Scott Martin

Fellow, 2022-23

Scott B. Martin (Ph.D., Columbia University) has taught regularly in the New School’s Graduate Program in International Affairs program since 2005 as well as in the School of International and Public Affairs at Columbia University since 1998. Prof. Martin has also been a Lecturer of Political Science and Latin American Studies at Princeton University and a full-time Visiting Lecturer at Yale University and Sarah Lawrence College. He holds a Ph.D. in Political Science from Columbia University (2001), where he also served for two years as Assistant Director of the Institute of Latin American Studies, and regularly served as a freelance research contributor to Latin American reports of the Economist Intelligence Unit for over a decade. His areas of research and teaching specialization are comparative and transnational labor politics, comparative social policy, corporate social responsibility in transnational corporations, politics/policy of socio-economic development, and Latin American political economy. He is co-author of Labor Contestation at Walmart Brazil: Limits of Global Diffusion in Latin America (Palgrave, 2021), exploring the nationally contingent patterns of conflict and cooperation between unions and regulators on one hand the U.S. supermarket giant, on the other (with João Paulo Veiga and Katiuscia Galhera). He co-edited and contributed to El Estado de Bienestar ante la Globalización: El Caso de Norteamérica (El Colegio de México, 2012, with Ilán Bizberg); Competitiveness and Development: Local Actors and Institutions (São Paulo, SENAC, 2001); and The New Politics of Inequality: Rethinking Participation and Representation (Oxford, 1997).

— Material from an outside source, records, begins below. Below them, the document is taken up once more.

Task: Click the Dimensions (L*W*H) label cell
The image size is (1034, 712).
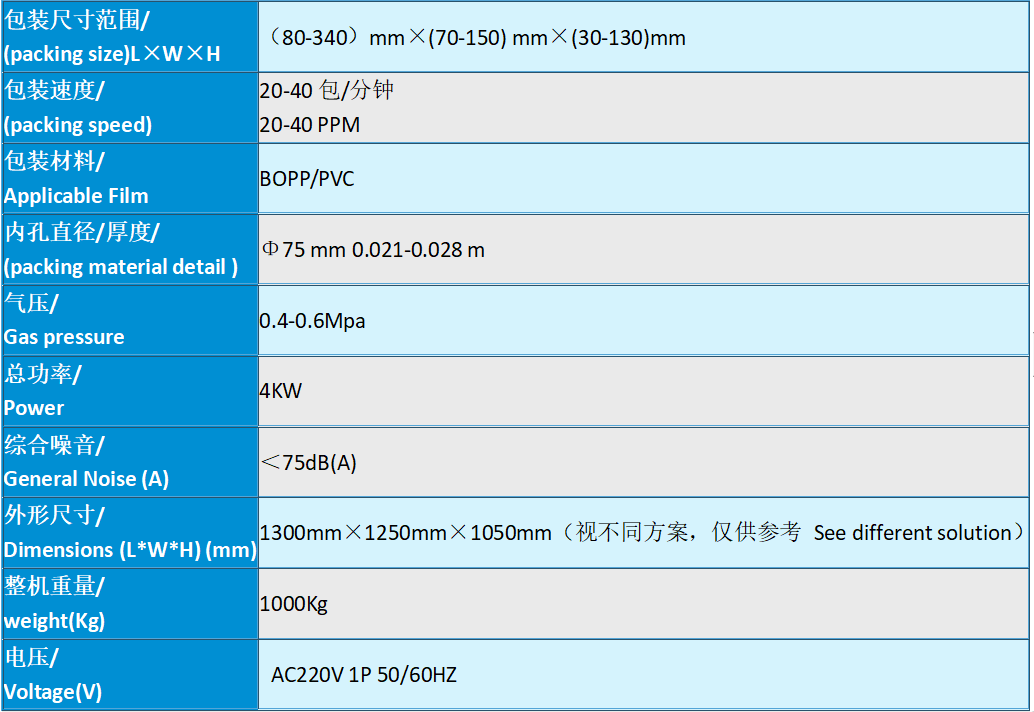Action: 129,533
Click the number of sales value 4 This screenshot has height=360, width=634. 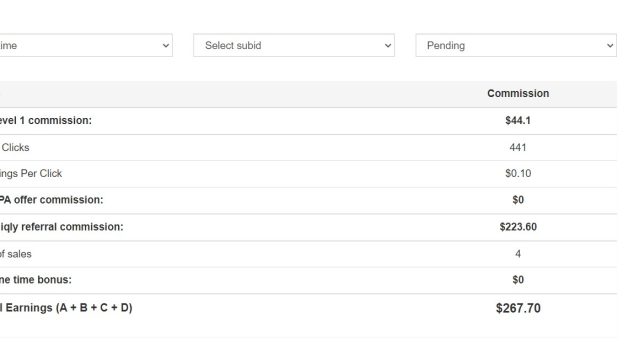[x=518, y=254]
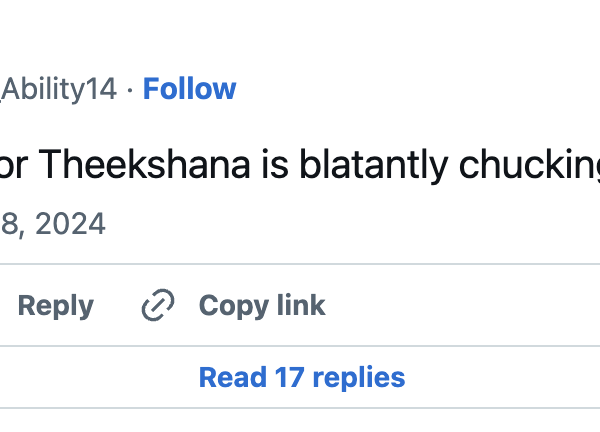
Task: Open the tweet text about Theekshana
Action: point(300,165)
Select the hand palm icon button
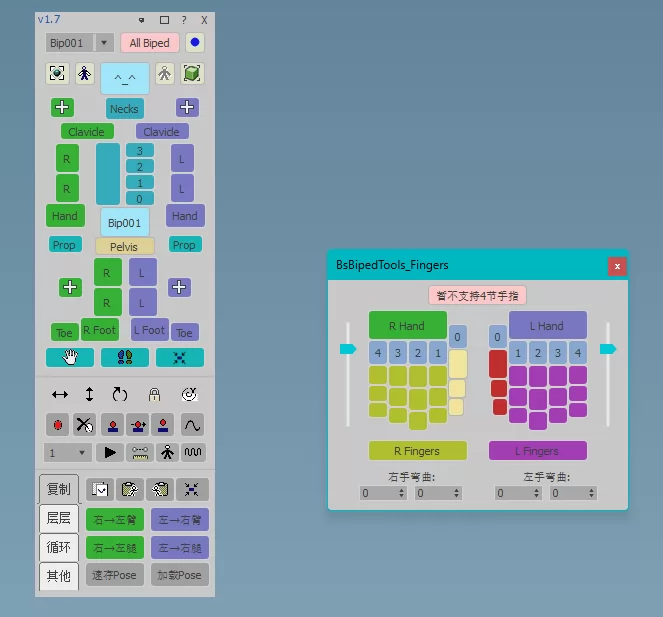The width and height of the screenshot is (663, 617). click(70, 357)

For 2021-22 he was the recipient of a Centennial Fellowship research grant from the American Political Science Association for his work on labor conflict and algorithmic management at e-commerce giant Amazon’s warehouses in Brazil and Mexico. As Heilbroner Faculty Fellow he will continue this project and also further develop a research network on “global Amazon” in comparative international perspective that he has formed with an eye toward an authors’ workshop and volume he will edit. The variations in local and national patterns of conflict around Amazon’s contentious and high-stress workplace and broader business model on a range of issues related to labor and digital rights and environmental justice and across North and South America, Eastern and Western Europe, and Asia will be the focus of that multi-author, collaborative work.